*Requirement*: Render the entries below as a Markdown table with the columns Number and Text. Give each nonblank line its own row and omit blank lines.

---------------

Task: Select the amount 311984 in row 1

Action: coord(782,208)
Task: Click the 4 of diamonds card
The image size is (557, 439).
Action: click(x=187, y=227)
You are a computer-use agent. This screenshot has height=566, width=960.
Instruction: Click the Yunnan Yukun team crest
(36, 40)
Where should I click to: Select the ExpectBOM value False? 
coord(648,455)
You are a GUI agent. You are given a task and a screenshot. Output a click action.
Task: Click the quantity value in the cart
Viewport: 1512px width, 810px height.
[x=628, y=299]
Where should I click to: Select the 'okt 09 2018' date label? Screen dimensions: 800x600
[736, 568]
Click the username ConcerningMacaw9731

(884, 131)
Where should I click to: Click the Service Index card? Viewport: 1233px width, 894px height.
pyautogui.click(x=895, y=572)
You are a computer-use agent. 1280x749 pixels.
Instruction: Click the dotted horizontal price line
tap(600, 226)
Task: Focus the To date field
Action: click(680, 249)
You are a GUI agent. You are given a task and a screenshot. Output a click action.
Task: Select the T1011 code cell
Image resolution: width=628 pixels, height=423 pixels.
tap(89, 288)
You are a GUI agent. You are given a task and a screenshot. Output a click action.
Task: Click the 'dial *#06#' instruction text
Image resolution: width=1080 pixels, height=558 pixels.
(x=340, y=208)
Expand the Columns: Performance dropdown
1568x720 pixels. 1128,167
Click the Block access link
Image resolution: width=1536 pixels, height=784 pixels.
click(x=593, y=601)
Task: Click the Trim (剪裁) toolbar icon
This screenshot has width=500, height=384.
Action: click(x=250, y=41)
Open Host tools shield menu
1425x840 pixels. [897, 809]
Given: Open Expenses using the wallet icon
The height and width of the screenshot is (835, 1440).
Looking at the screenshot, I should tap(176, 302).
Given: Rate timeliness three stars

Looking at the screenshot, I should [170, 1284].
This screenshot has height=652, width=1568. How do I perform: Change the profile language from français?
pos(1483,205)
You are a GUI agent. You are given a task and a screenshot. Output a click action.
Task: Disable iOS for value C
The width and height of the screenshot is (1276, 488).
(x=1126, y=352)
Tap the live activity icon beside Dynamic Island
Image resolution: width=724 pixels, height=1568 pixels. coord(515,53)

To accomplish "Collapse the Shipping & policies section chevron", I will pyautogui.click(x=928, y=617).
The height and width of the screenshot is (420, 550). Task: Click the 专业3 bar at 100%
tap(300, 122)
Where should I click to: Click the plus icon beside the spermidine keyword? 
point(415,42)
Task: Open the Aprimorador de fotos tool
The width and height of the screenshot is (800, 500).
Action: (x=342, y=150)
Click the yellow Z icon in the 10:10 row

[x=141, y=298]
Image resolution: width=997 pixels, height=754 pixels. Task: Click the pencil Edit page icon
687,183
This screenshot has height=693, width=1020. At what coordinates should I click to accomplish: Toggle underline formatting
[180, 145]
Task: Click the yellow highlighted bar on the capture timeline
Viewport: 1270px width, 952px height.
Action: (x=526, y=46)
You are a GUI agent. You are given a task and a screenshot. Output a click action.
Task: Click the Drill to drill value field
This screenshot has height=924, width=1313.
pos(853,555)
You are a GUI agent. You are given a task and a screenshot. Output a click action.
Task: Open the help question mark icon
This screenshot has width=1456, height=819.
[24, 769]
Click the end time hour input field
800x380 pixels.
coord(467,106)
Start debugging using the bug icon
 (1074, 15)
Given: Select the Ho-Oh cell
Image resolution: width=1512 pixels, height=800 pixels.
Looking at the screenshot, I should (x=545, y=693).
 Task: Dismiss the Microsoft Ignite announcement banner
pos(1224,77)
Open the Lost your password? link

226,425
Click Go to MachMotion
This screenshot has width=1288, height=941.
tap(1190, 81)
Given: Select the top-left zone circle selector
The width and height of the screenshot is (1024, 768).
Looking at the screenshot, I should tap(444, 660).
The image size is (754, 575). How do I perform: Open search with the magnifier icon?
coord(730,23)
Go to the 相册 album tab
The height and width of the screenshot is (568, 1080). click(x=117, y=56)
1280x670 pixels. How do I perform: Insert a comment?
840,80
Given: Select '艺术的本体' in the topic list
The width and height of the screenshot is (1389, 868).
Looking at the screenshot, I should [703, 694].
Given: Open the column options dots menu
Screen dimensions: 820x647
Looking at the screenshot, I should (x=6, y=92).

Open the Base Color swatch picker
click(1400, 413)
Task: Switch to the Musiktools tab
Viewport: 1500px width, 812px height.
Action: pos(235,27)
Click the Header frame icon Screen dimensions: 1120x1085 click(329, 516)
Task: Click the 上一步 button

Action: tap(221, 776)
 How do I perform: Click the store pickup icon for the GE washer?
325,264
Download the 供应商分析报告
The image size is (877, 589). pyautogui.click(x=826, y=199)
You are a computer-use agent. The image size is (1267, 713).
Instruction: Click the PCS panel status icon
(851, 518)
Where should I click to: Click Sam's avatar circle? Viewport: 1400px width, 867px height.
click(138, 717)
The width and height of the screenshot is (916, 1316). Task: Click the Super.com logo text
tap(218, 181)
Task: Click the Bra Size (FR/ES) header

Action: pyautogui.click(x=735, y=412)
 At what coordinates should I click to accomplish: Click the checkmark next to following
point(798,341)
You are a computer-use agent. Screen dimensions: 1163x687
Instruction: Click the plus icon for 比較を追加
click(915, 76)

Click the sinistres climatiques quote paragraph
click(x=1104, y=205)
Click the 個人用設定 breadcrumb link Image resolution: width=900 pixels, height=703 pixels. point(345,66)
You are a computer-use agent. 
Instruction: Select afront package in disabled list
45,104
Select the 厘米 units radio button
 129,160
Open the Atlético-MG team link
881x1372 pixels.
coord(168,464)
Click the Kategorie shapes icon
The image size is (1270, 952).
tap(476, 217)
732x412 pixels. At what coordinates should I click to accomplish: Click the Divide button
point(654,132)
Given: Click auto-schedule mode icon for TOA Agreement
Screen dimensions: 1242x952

---------------

*Output for this task*:
| Number | Text |
|---|---|
| 1 | Task: Select the amount 311984 in row 1 |
| 2 | Action: coord(782,208) |
| 3 | Task: Click the 4 of diamonds card |
| 4 | The image size is (557, 439). |
| 5 | Action: click(x=187, y=227) |
| 6 | You are a computer-use agent. This screenshot has height=566, width=960. |
| 7 | Instruction: Click the Yunnan Yukun team crest |
| 8 | (36, 40) |
| 9 | Where should I click to: Select the ExpectBOM value False?  |
| 10 | coord(648,455) |
| 11 | You are a GUI agent. You are given a task and a screenshot. Output a click action. |
| 12 | Task: Click the quantity value in the cart |
| 13 | Viewport: 1512px width, 810px height. |
| 14 | [x=628, y=299] |
| 15 | Where should I click to: Select the 'okt 09 2018' date label? Screen dimensions: 800x600 |
| 16 | [736, 568] |
| 17 | Click the username ConcerningMacaw9731 |
| 18 | (884, 131) |
| 19 | Where should I click to: Click the Service Index card? Viewport: 1233px width, 894px height. |
| 20 | pyautogui.click(x=895, y=572) |
| 21 | You are a computer-use agent. 1280x749 pixels. |
| 22 | Instruction: Click the dotted horizontal price line |
| 23 | tap(600, 226) |
| 24 | Task: Focus the To date field |
| 25 | Action: click(680, 249) |
| 26 | You are a GUI agent. You are given a task and a screenshot. Output a click action. |
| 27 | Task: Select the T1011 code cell |
| 28 | Image resolution: width=628 pixels, height=423 pixels. |
| 29 | tap(89, 288) |
| 30 | You are a GUI agent. You are given a task and a screenshot. Output a click action. |
| 31 | Task: Click the 'dial *#06#' instruction text |
| 32 | Image resolution: width=1080 pixels, height=558 pixels. |
| 33 | (x=340, y=208) |
| 34 | Expand the Columns: Performance dropdown |
| 35 | 1568x720 pixels. 1128,167 |
| 36 | Click the Block access link |
| 37 | Image resolution: width=1536 pixels, height=784 pixels. |
| 38 | click(x=593, y=601) |
| 39 | Task: Click the Trim (剪裁) toolbar icon |
| 40 | This screenshot has width=500, height=384. |
| 41 | Action: click(x=250, y=41) |
| 42 | Open Host tools shield menu |
| 43 | 1425x840 pixels. [897, 809] |
| 44 | Given: Open Expenses using the wallet icon |
| 45 | The height and width of the screenshot is (835, 1440). |
| 46 | Looking at the screenshot, I should tap(176, 302). |
| 47 | Given: Rate timeliness three stars |
| 48 | Looking at the screenshot, I should [170, 1284]. |
| 49 | This screenshot has height=652, width=1568. How do I perform: Change the profile language from français? |
| 50 | pos(1483,205) |
| 51 | You are a GUI agent. You are given a task and a screenshot. Output a click action. |
| 52 | Task: Disable iOS for value C |
| 53 | The width and height of the screenshot is (1276, 488). |
| 54 | (x=1126, y=352) |
| 55 | Tap the live activity icon beside Dynamic Island |
| 56 | Image resolution: width=724 pixels, height=1568 pixels. coord(515,53) |
| 57 | To accomplish "Collapse the Shipping & policies section chevron", I will pyautogui.click(x=928, y=617). |
| 58 | The height and width of the screenshot is (420, 550). Task: Click the 专业3 bar at 100% |
| 59 | tap(300, 122) |
| 60 | Where should I click to: Click the plus icon beside the spermidine keyword?  |
| 61 | point(415,42) |
| 62 | Task: Open the Aprimorador de fotos tool |
| 63 | The width and height of the screenshot is (800, 500). |
| 64 | Action: (x=342, y=150) |
| 65 | Click the yellow Z icon in the 10:10 row |
| 66 | [x=141, y=298] |
| 67 | Image resolution: width=997 pixels, height=754 pixels. Task: Click the pencil Edit page icon |
| 68 | 687,183 |
| 69 | This screenshot has height=693, width=1020. At what coordinates should I click to accomplish: Toggle underline formatting |
| 70 | [180, 145] |
| 71 | Task: Click the yellow highlighted bar on the capture timeline |
| 72 | Viewport: 1270px width, 952px height. |
| 73 | Action: (x=526, y=46) |
| 74 | You are a GUI agent. You are given a task and a screenshot. Output a click action. |
| 75 | Task: Click the Drill to drill value field |
| 76 | This screenshot has height=924, width=1313. |
| 77 | pos(853,555) |
| 78 | You are a GUI agent. You are given a task and a screenshot. Output a click action. |
| 79 | Task: Open the help question mark icon |
| 80 | This screenshot has width=1456, height=819. |
| 81 | [24, 769] |
| 82 | Click the end time hour input field |
| 83 | 800x380 pixels. |
| 84 | coord(467,106) |
| 85 | Start debugging using the bug icon |
| 86 |  (1074, 15) |
| 87 | Given: Select the Ho-Oh cell |
| 88 | Image resolution: width=1512 pixels, height=800 pixels. |
| 89 | Looking at the screenshot, I should (x=545, y=693). |
| 90 |  Task: Dismiss the Microsoft Ignite announcement banner |
| 91 | pos(1224,77) |
| 92 | Open the Lost your password? link |
| 93 | 226,425 |
| 94 | Click Go to MachMotion |
| 95 | This screenshot has width=1288, height=941. |
| 96 | tap(1190, 81) |
| 97 | Given: Select the top-left zone circle selector |
| 98 | The width and height of the screenshot is (1024, 768). |
| 99 | Looking at the screenshot, I should tap(444, 660). |
| 100 | The image size is (754, 575). How do I perform: Open search with the magnifier icon? |
| 101 | coord(730,23) |
| 102 | Go to the 相册 album tab |
| 103 | The height and width of the screenshot is (568, 1080). click(x=117, y=56) |
| 104 | 1280x670 pixels. How do I perform: Insert a comment? |
| 105 | 840,80 |
| 106 | Given: Select '艺术的本体' in the topic list |
| 107 | The width and height of the screenshot is (1389, 868). |
| 108 | Looking at the screenshot, I should [703, 694]. |
| 109 | Given: Open the column options dots menu |
| 110 | Screen dimensions: 820x647 |
| 111 | Looking at the screenshot, I should (x=6, y=92). |
| 112 | Open the Base Color swatch picker |
| 113 | click(1400, 413) |
| 114 | Task: Switch to the Musiktools tab |
| 115 | Viewport: 1500px width, 812px height. |
| 116 | Action: pos(235,27) |
| 117 | Click the Header frame icon Screen dimensions: 1120x1085 click(329, 516) |
| 118 | Task: Click the 上一步 button |
| 119 | Action: tap(221, 776) |
| 120 |  How do I perform: Click the store pickup icon for the GE washer? |
| 121 | 325,264 |
| 122 | Download the 供应商分析报告 |
| 123 | The image size is (877, 589). pyautogui.click(x=826, y=199) |
| 124 | You are a computer-use agent. The image size is (1267, 713). |
| 125 | Instruction: Click the PCS panel status icon |
| 126 | (851, 518) |
| 127 | Where should I click to: Click Sam's avatar circle? Viewport: 1400px width, 867px height. |
| 128 | click(138, 717) |
| 129 | The width and height of the screenshot is (916, 1316). Task: Click the Super.com logo text |
| 130 | tap(218, 181) |
| 131 | Task: Click the Bra Size (FR/ES) header |
| 132 | Action: pyautogui.click(x=735, y=412) |
| 133 |  At what coordinates should I click to accomplish: Click the checkmark next to following |
| 134 | point(798,341) |
| 135 | You are a computer-use agent. Screen dimensions: 1163x687 |
| 136 | Instruction: Click the plus icon for 比較を追加 |
| 137 | click(915, 76) |
| 138 | Click the sinistres climatiques quote paragraph |
| 139 | click(x=1104, y=205) |
| 140 | Click the 個人用設定 breadcrumb link Image resolution: width=900 pixels, height=703 pixels. point(345,66) |
| 141 | You are a computer-use agent.  |
| 142 | Instruction: Select afront package in disabled list |
| 143 | 45,104 |
| 144 | Select the 厘米 units radio button |
| 145 |  129,160 |
| 146 | Open the Atlético-MG team link |
| 147 | 881x1372 pixels. |
| 148 | coord(168,464) |
| 149 | Click the Kategorie shapes icon |
| 150 | The image size is (1270, 952). |
| 151 | tap(476, 217) |
| 152 | 732x412 pixels. At what coordinates should I click to accomplish: Click the Divide button |
| 153 | point(654,132) |
| 154 | Given: Click auto-schedule mode icon for TOA Agreement |
| 155 | Screen dimensions: 1242x952 |